Tareas por realizar ::
**1)** Escribe todo lo que va en el fragmento sobre Chechenia desde "Chechenia: un pasado" hasta "independencia en 1991.".
**2)** Explica en una a tres oraciones por qué, según el fragmento sobre Chechenia, renacieron los conflictos en el espacio postsoviético en los años 80.
------ Fragmento del documento
Chechenia: un pasado tumultuoso

En los años 80, con la llegada de Gorbachov al poder en Moscú, la Unión Soviética comenzó el lento proceso de desintegración. Viejas heridas y resentimientos salieron a la luz, mientras el puño de hierro de Moscú se estaba aflojando. Así se llenó el espacio postsoviético de conflictos, que renacieron mientras Gorbachov se concentraba en lidiar con el aislamiento mundial. Uno de esos conflictos fue Chechenia, que bajo el liderazgo del general Dzhojar Dudáyev declaró su independencia en 1991.

En los años venideros, la de facto nación caucásica se sumió en la discordia y la lucha interna. Aunque Dudáyev intentase controlar las diversas fuerzas étnicas y religiosas, la situación estaba yéndose de las manos a los políticos en Grozni. El conflicto que tuvo el presidente con el parlamento checheno en 1994 decidió usarlo Boris Yeltsin, entonces presidente ruso, para devolver la rebelde provincia al seno de la nueva Rusia. La guerra resultó un fracaso, culminando en el asalto de Grozni en víspera del Año Nuevo (1994-1995). No solo fue un fuerte golpe político para el entonces inquilino del Kremlin justo antes de las elecciones del 96, sino un verdadero trauma para todo el pueblo. Aun habiendo ganado la guerra, la república chechena victoriosa pronto se sumió en un conflicto intestino tras el asesinato de Dudáyev. En varios años se convertiría en un paraíso terrorista, una nueva causa para la yihad internacional.
------------
------ Líneas de datos
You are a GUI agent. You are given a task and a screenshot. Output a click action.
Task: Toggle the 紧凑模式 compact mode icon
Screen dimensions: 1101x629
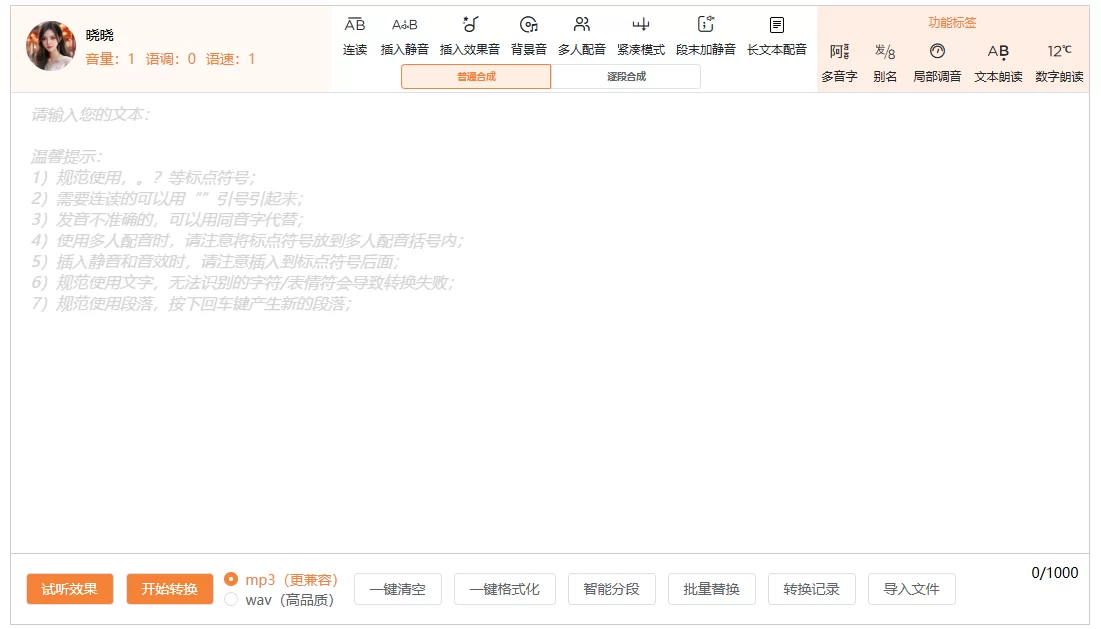pyautogui.click(x=640, y=25)
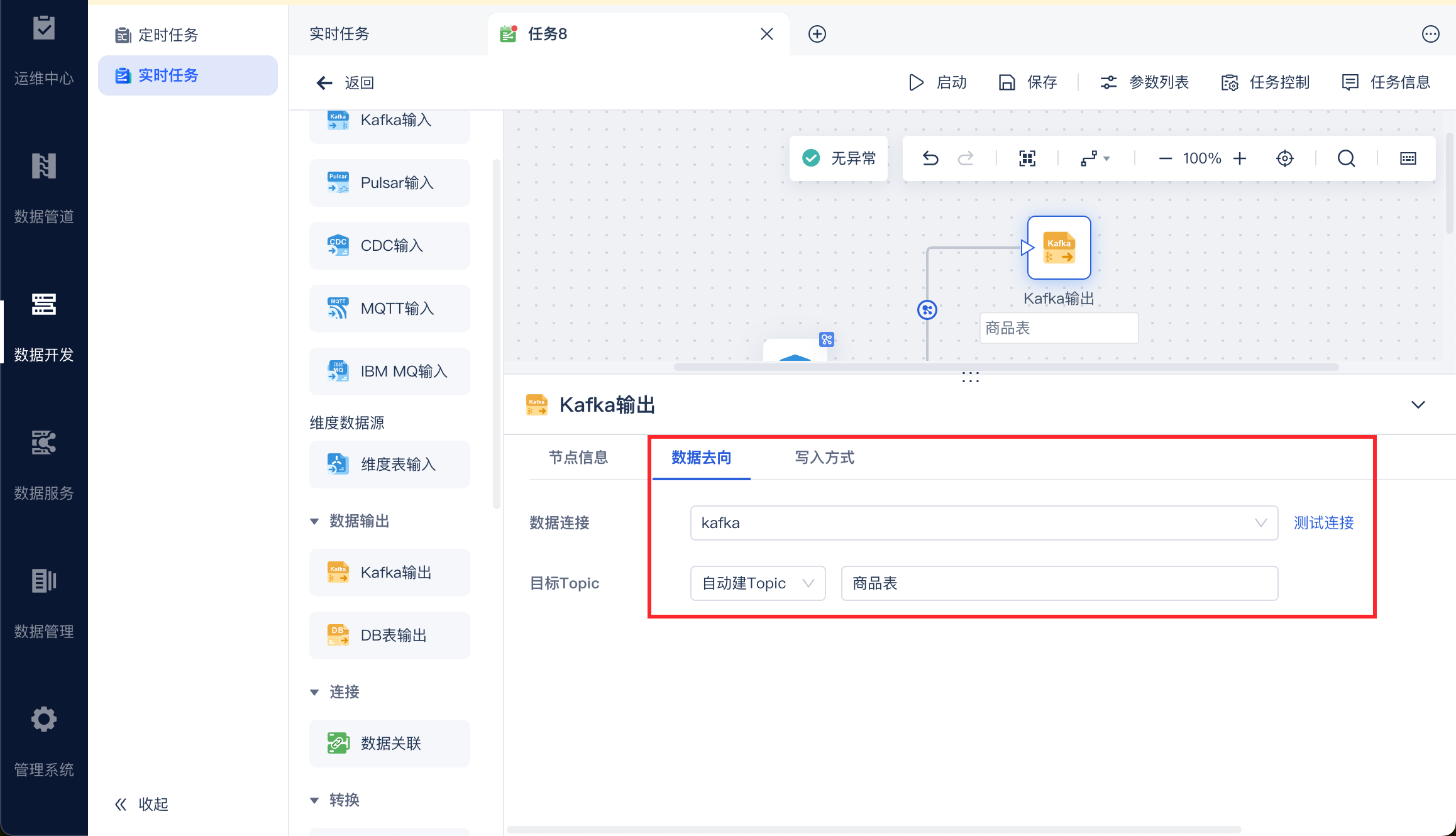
------------
Resultados por tarea ::
**1)**
Chechenia: un pasado tumultuoso

En los años 80, con la llegada de Gorbachov al poder en Moscú, la Unión Soviética comenzó el lento proceso de desintegración. Viejas heridas y resentimientos salieron a la luz, mientras el puño de hierro de Moscú se estaba aflojando. Así se llenó el espacio postsoviético de conflictos, que renacieron mientras Gorbachov se concentraba en lidiar con el aislamiento mundial. Uno de esos conflictos fue Chechenia, que bajo el liderazgo del general Dzhojar Dudáyev declaró su independencia en 1991.

**2)** Con la llegada de Gorbachov al poder, la Unión Soviética comenzó a desintegrarse y el puño de hierro de Moscú se aflojó, de modo que salieron a la luz viejas heridas y resentimientos. Esos conflictos renacieron mientras Gorbachov se concentraba en lidiar con el aislamiento mundial.